Scan the records below. List lines holding "icons".

Data supplied Block Start

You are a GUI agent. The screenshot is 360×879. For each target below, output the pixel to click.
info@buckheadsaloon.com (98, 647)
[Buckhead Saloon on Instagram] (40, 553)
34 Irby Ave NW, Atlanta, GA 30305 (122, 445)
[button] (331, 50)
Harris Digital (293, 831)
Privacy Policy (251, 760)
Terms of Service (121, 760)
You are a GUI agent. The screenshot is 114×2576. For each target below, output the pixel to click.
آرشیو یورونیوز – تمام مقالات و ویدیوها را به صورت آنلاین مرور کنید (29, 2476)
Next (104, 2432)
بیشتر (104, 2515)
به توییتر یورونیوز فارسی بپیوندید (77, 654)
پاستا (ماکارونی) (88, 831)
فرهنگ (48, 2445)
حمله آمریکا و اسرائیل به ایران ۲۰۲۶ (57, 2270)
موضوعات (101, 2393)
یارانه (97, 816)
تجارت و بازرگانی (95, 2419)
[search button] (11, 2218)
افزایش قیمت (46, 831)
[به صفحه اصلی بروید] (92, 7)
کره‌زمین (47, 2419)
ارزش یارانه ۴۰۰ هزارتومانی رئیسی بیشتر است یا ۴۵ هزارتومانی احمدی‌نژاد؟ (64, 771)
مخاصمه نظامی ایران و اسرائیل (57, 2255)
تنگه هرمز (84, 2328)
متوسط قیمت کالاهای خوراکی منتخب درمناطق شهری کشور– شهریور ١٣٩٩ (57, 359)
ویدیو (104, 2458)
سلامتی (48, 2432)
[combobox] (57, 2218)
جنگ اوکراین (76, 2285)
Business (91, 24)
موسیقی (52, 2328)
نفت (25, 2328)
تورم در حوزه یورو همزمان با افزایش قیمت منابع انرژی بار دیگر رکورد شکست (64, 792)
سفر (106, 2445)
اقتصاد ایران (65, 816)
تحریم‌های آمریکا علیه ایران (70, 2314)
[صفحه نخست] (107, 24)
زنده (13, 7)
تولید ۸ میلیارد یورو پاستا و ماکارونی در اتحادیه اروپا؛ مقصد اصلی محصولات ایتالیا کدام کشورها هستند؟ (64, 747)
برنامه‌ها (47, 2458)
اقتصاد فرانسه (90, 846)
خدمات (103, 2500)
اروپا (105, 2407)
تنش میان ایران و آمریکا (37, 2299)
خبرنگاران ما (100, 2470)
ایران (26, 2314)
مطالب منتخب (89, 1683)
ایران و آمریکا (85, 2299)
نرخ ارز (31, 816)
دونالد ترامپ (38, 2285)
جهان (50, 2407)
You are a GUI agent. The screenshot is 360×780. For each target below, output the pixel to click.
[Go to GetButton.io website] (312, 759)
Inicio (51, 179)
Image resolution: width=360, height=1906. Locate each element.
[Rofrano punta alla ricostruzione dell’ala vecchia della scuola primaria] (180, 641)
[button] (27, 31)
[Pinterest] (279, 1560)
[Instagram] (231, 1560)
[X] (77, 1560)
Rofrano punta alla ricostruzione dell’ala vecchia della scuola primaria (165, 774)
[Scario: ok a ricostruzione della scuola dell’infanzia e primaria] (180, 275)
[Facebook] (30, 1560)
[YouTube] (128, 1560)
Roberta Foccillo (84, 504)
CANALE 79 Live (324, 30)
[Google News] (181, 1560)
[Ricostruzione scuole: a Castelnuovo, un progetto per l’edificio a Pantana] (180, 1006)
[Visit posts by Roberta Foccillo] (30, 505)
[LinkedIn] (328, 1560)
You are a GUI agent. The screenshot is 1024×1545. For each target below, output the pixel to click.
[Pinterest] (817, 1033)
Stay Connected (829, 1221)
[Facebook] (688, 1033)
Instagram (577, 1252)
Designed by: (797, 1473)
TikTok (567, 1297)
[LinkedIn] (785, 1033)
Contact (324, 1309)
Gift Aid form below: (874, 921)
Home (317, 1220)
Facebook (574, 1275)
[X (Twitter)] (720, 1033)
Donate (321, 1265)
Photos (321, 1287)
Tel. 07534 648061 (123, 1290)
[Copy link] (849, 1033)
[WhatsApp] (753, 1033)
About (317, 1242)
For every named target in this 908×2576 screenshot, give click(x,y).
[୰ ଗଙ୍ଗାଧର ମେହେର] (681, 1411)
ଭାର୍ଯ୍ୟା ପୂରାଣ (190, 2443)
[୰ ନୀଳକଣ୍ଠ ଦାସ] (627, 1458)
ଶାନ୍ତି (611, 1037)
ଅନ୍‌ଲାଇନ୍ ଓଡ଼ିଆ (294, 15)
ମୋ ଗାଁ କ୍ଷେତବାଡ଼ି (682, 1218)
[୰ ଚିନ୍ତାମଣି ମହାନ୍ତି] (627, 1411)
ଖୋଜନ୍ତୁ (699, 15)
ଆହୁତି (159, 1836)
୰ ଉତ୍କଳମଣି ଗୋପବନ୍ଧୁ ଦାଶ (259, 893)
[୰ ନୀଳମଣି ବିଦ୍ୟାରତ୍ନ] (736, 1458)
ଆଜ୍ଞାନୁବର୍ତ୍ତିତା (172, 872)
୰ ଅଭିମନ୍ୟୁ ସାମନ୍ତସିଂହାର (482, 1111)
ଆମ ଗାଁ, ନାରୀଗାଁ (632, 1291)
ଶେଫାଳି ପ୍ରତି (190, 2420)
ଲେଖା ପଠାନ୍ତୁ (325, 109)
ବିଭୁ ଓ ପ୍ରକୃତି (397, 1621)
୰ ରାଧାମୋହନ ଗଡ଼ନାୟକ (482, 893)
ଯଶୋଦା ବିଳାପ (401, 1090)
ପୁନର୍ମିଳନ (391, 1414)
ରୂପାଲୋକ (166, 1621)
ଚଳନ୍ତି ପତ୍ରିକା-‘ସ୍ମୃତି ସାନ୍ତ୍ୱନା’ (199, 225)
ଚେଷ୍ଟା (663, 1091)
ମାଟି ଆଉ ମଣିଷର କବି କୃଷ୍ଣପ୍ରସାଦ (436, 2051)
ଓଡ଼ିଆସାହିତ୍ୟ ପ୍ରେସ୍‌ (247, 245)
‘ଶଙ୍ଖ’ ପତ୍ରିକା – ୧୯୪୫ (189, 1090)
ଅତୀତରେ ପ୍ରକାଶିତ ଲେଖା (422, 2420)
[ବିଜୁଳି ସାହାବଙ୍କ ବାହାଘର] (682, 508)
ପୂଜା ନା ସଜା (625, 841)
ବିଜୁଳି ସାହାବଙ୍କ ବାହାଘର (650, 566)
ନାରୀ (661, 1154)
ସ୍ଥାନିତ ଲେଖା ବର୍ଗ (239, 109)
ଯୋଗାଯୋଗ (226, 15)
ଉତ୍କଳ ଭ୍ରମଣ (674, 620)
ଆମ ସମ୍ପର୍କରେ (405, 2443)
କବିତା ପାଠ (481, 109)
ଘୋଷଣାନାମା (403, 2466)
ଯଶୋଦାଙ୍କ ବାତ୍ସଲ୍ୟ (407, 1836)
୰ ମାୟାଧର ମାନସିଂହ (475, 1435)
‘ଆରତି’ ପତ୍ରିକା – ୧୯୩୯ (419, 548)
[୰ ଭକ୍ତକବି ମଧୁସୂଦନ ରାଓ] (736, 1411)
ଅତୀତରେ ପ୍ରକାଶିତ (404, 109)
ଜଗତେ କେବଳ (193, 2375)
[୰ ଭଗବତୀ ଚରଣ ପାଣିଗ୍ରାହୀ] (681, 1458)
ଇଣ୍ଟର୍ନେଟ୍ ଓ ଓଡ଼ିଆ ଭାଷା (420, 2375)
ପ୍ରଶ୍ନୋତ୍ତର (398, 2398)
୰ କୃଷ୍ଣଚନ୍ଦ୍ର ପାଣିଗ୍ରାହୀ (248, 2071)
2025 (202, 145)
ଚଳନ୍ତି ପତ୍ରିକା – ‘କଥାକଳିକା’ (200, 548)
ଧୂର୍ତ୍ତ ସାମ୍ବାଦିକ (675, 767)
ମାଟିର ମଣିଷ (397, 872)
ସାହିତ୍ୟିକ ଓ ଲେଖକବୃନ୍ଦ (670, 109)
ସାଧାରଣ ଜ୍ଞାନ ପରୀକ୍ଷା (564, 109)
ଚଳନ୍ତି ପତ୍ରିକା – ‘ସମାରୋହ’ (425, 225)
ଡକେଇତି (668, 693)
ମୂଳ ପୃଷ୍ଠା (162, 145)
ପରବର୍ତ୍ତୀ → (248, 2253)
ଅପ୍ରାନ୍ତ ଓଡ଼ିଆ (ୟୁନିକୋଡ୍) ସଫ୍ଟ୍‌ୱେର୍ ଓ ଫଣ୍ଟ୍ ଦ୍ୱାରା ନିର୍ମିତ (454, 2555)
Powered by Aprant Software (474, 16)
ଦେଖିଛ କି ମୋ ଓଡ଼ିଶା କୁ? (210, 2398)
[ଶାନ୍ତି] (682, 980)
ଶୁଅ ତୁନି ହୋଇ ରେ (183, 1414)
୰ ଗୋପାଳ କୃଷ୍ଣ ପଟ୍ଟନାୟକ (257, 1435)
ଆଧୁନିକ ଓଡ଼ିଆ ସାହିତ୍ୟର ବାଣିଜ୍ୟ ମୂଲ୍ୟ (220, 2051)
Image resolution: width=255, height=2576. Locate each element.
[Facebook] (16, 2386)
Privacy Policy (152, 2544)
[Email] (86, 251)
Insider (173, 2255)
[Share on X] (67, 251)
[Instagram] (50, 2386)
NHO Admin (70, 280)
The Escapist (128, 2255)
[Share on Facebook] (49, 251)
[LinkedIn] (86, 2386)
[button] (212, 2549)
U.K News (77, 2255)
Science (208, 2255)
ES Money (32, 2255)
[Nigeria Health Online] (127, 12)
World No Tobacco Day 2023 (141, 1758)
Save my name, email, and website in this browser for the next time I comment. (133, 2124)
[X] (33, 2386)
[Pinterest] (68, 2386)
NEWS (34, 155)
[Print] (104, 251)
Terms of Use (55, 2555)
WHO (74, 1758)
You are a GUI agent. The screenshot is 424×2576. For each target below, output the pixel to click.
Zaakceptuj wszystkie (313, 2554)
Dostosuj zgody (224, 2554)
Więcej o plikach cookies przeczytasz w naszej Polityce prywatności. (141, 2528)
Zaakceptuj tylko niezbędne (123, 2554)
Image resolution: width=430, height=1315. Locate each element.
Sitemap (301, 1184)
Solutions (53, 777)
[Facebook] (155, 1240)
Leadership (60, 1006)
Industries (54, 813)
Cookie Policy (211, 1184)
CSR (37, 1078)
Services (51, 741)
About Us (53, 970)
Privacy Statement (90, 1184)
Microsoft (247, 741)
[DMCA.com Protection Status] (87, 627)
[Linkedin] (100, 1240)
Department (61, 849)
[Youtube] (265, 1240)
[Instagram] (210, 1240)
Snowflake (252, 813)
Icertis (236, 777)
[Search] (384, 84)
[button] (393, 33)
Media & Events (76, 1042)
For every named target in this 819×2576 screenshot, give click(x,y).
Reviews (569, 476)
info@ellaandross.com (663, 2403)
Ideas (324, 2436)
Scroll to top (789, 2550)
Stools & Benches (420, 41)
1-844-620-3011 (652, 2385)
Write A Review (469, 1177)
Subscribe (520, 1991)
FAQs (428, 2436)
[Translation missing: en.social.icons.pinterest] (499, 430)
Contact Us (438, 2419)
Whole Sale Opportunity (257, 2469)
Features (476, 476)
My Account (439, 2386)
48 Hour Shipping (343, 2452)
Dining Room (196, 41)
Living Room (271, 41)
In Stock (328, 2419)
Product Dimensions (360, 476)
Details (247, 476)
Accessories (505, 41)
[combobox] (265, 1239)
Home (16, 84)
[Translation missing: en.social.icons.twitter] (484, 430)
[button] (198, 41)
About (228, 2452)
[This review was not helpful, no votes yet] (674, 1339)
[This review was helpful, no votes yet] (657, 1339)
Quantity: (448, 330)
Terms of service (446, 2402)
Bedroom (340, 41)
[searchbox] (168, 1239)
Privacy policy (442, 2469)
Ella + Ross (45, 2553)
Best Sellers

Data supplied Block End

Solution to this problem:
[Translation missing: en.social.icons.pinterest] (499, 430)
[Translation missing: en.social.icons.twitter] (484, 430)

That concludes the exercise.